■ **Request**: Reproduce the listing word for word, from the line containing "Where should I" through the end, and omit the pictures.

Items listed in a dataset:
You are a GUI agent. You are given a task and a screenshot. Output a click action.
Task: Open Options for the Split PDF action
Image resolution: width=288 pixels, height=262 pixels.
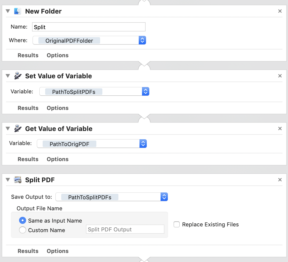pyautogui.click(x=57, y=251)
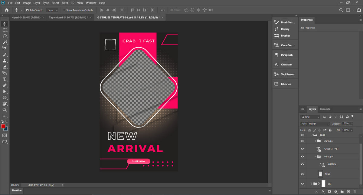Uncheck the Auto-Select checkbox
Viewport: 363px width, 195px height.
(27, 10)
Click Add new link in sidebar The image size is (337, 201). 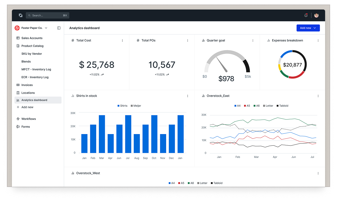click(x=27, y=107)
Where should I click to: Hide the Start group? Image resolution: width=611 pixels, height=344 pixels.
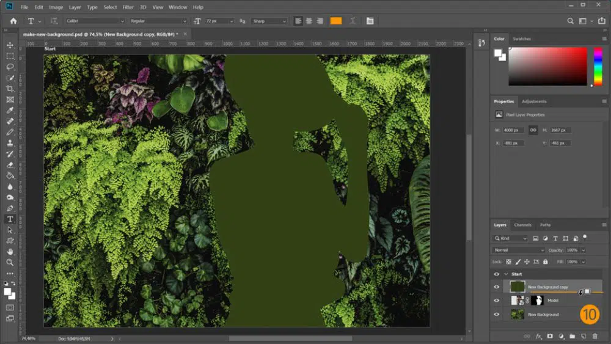pos(496,274)
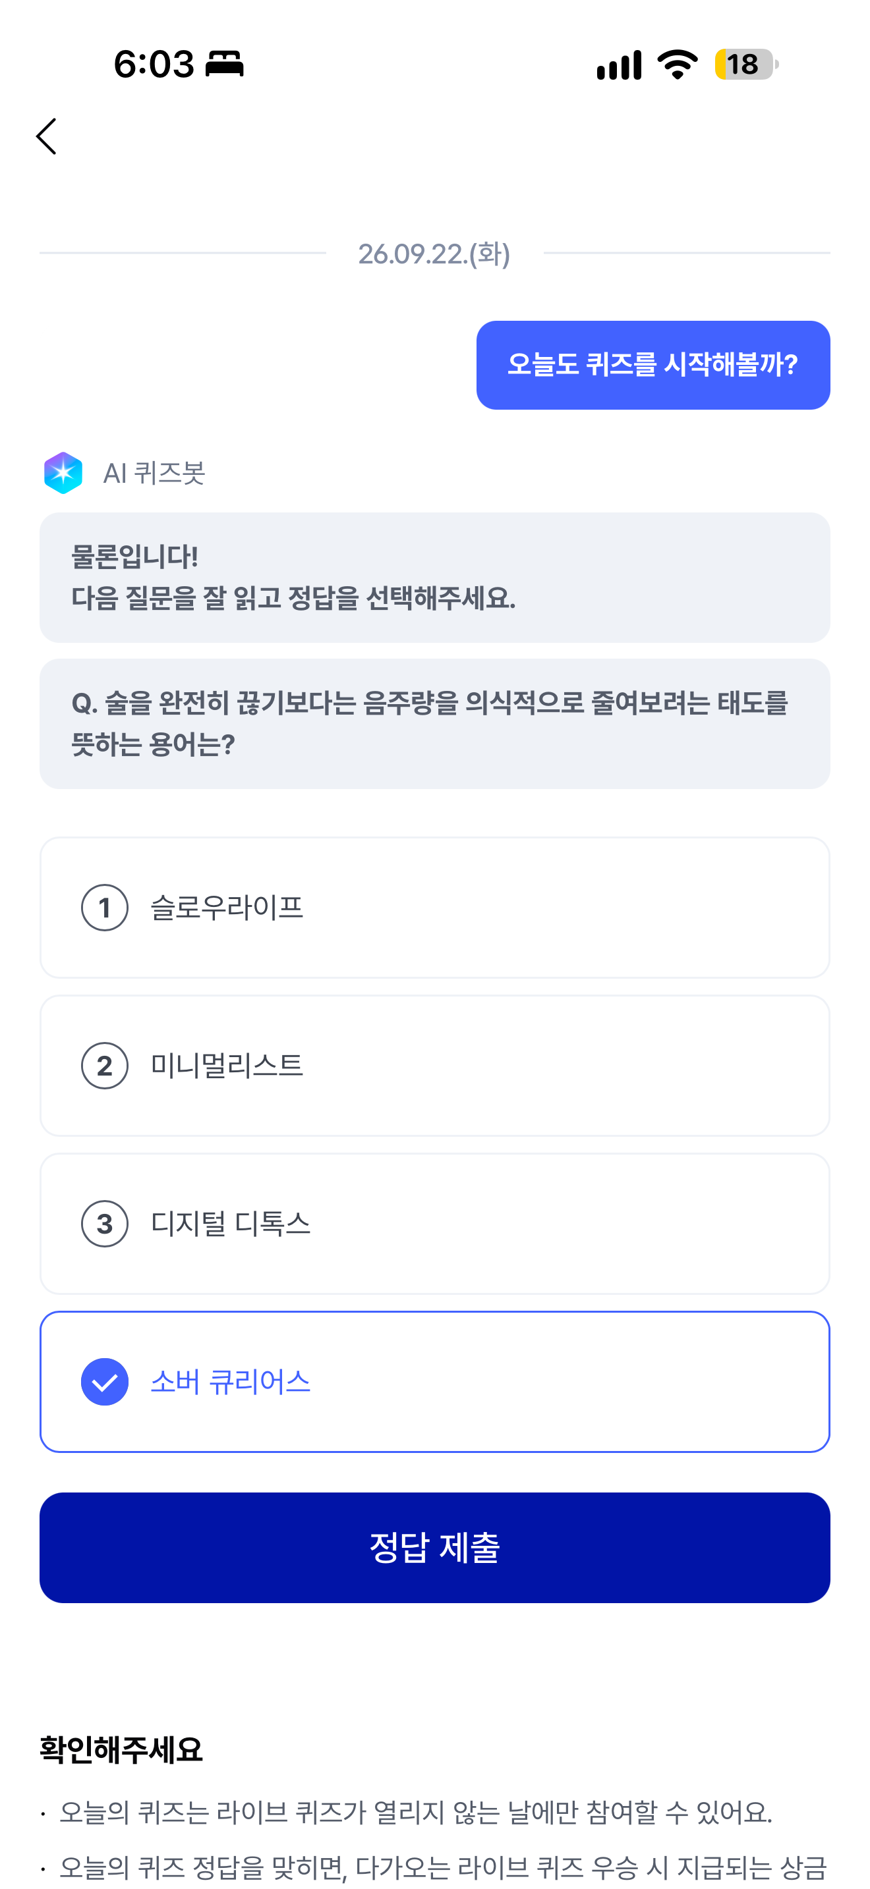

■ **Complete answer**:
Where should I click to: Hide the Start group? Image resolution: width=611 pixels, height=344 pixels.
pos(496,274)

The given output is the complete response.